Plectronoceratoidea Temporal range: Upper Cambrian–Ordovician PreꞒ Ꞓ O S D C P T J K Pg N

Scientific classification
- Domain: Eukaryota
- Kingdom: Animalia
- Phylum: Mollusca
- Class: Cephalopoda
- Subclass: Nautiloidea
- Superorder: †Plectronoceratoidea Wade, 1988
- Orders: †Plectronocerida; †Yanhecerida; †Protactinocerida; †Ellesmerocerida (paraphyletic);

= Plectronoceratoidea =

Extinct superorder of nautiloids

Plectronoceratoidea is a superorder or subclass containing primitive nautiloids from the Late Cambrian and Early Ordovician. This group is best considered a paraphyletic grade of early cephalopods, as it contains the ancestors of subsequent post-Cambrian cephalopod orders.

Plectronoceratoidea contains several exclusively Cambrian cephalopod orders: Plectronocerida, Protactinocerida, and Yanhecerida. Under some classification schemes, the plectronoceratoid grade may also contain the paraphyletic Cambro-Ordovician Ellesmerocerida. A few older studies consider Plectronocerida to be descended from Ellesmerocerida (rather than ancestral), but this is no longer believed to be the case.
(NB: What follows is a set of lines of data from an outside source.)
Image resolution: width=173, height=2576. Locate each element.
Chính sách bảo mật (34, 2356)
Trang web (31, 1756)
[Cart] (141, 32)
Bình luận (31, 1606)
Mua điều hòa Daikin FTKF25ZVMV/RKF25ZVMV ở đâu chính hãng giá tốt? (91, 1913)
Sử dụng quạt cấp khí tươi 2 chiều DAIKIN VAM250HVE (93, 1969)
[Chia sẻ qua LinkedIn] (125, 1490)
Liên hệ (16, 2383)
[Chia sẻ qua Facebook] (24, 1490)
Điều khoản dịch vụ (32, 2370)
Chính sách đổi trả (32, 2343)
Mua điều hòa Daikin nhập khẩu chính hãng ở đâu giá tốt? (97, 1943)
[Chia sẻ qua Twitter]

The Plectronocerida is the earliest group of the four, and may have given rise to the other three. Of these four orders, only the Ellesmerocerida crossed (barely) into the Ordovician, with two genera, Ectenolites and Clarkoceras. Ordovician ellesmerocerids in turn likely gave rise to several new nautiloid superorders: Endoceratoidea, Multiceratoidea, and Orthoceratoidea. The Ordovician-Triassic Orthoceratoids are ancestral to post-Paleozoic groups such as ammonoids (ammonites) and coeloids (modern cephalopods without external shells). The origin of modern nautilids is less certain, though they may be descended from coiled multiceratoids or orthoceratoids. Ellesmerocerida proper are restricted to the Paleozoic, though their indirect descendants survive to the present.

Plectronoceratoids are generally small to tiny forms with orthoconic or endogastric shells, a few being exogastric, with proportionally large ventral siphuncles that contain numerous diaphragms. Orders are determined principally by differences in siphuncle detail.